Last year I wrote a piece entitled The Altruistic Patrick Law. My title was derived from what he said in conversation, “Doing stuff for other people makes me feel good!” Tizer, his Patterdale terrier and detecting partner also featured.I will not repost it here because Mr Winter will only moan, so you can visit his blog to see the disturbing picture of 'Pat’s collection of spindle whorls reached over 100 in 2016'. How many sites and assemblages have holes in them where once the archaeological record once contained these 100 objects and associated material and evidence? What has the information which they could have provided been replaced with? A personal collection of 100 - apparently unlabelled - loose artefact. In what way has Mr Law's collecting advanced our knowledge of the sites which those items came from? How many holes has Mr Law personally dug in the archaeological record on the sites where these objects were found to get this monothematic collection - and how many (and what kind of) associated items were not collected, pottery, loomweights, carding comb teeth, heddle elements, thread beaters, nap shears? In what way does Mr Law's collection not represent knowledge theft for personal entertainment on a massive scale?

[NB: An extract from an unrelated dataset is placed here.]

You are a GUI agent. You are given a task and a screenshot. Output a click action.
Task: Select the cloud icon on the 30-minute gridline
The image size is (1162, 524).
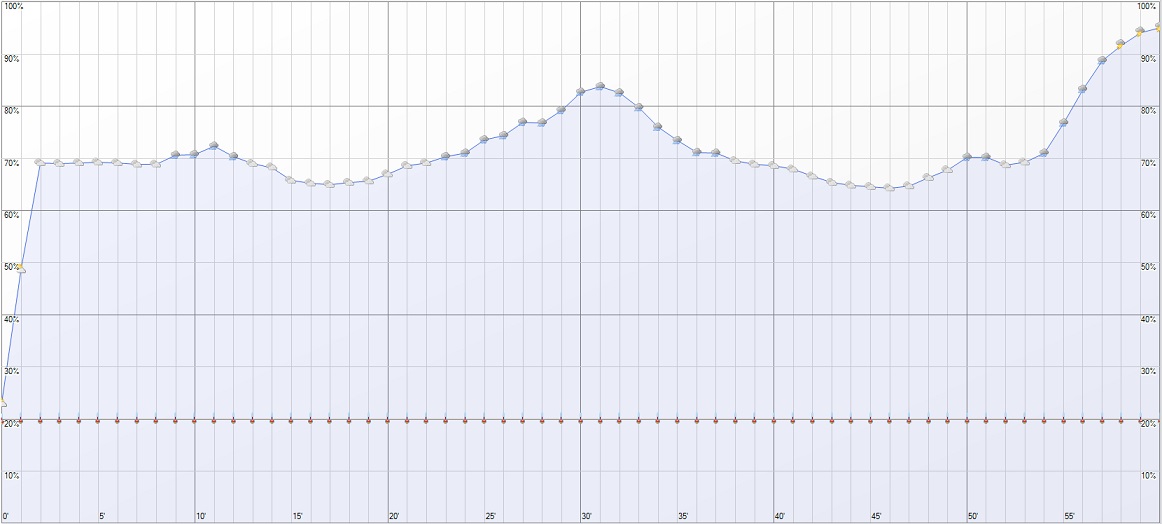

Muddy Mick and Rodger Gamblin have similar accumulations of lead whorls, who else has been pilfering the archaeological record to get bragging rights.
What does a collector do with such an accumulation of duplicate evidence from which to "undertsnd the past"? What happens to them when the collector loses interest in them or dies? If they are sold off, how does the profit get back to the landowner if the objects are unlabelled with findspot? Or do the people who had permission to search think they can hang on to the profits later made from their sale?
I suspect these are questions we'll NOT see discussed on Mr Winter's blog.
UPDATE 9th January 2017
Indeed, the only comment the issue of why one has to personally hoik a hundred artefacts out of their archaeological context to 'understand the past' that one will find on Mr Winter's blog is: 'I see your article got an award – the MBE – (Mentioned in Barford’s Excrement)!'. Very droll, lavatory humour of the usual tekkie lowbrow oikish standards, The point remains though that this kind of collecting cannot be treated in any way as 'citizen archaeology', nor can a loose collection of selected items stripped out of a context be treated as any form of archaeological data. The artefact collectors may wish to dismiss the issue as so much 'excrement', but it remains a fact that these issues remain to be discussed.